“THE
MASTER JEWELLER IN THE GOLDEN AGE OF TELEVISION”
-
A TRIBUTE TO SIR BILL COTTON

David Croft
probably puts it better than us, with that quote up above, but we're still going
to have a bash at summing up why Bill Cotton was one of the absolute greats.
He was a shameless showman, a true populist, a scheduling wizard, a variety
stalwart, an inspiration and mentor to thousands, and damn near responsible
for every show TV Cream holds dear.
He seemed to have been around forever, a precious link with all those traditions
and assumptions upon which the best of British telly was built, but still holding
forth and dispensing pearls of wry and witty wisdom long after retirement. It's
horrible to think of the world without him.
Joining the BBC in 1956, he stayed for 32 years becoming one of the corporation's
most gregarious and recognisable public faces. Like his protege Michael Grade,
Cotton believed in, for want of a better phrase, putting himself about. He was
just as much at ease on the studio floor as the management corridor. He was
forever turning up on screen explaining this or promoting that. Being the spitting
image of his band-leading, TV-darling dad can't have hurt.

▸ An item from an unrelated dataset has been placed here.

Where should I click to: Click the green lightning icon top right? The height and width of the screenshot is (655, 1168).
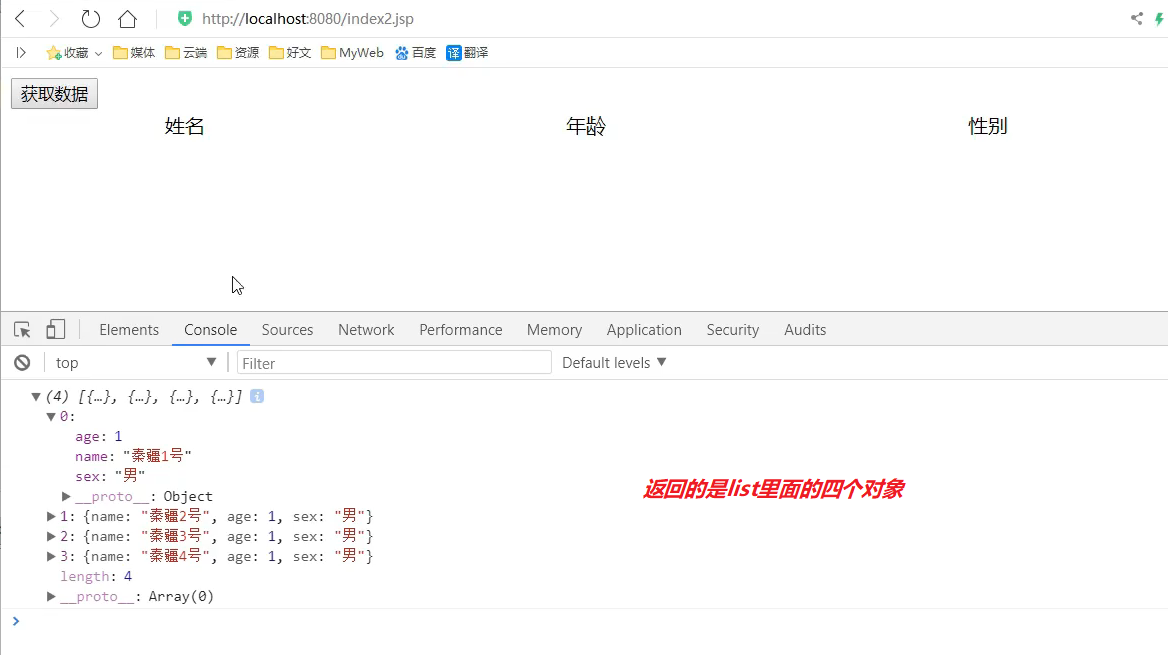pos(1160,18)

All the same he was quick to move out of his father's shadows, choosing - as
his mission - to fashion a veritable army of light entertainment personalities
at the Beeb through the 1960s and 70s. And what an army. The personal touch
undoubtedly helped, though two of his best mates, Morecambe and Wise, famously
defected to ITV while Cotton was suffering a bout of Asian flu. "Show business
is a tough world," he later rued. "If you don't look after yourself,
no one else will."
Still, if it wasn't for him, we wouldn't have all those very particular, childhood-capping,
eternally-jewelled memories of Tommy Cooper, Messrs Barker and Corbett, Val
Doonican, Brucie, Wogan, Frostie, Cilla, Rolf, Parky, Cliff, Pete and Dud, Monty
Python, Dave Allen, Max Bygraves and Sir Jim'll to treasure forever.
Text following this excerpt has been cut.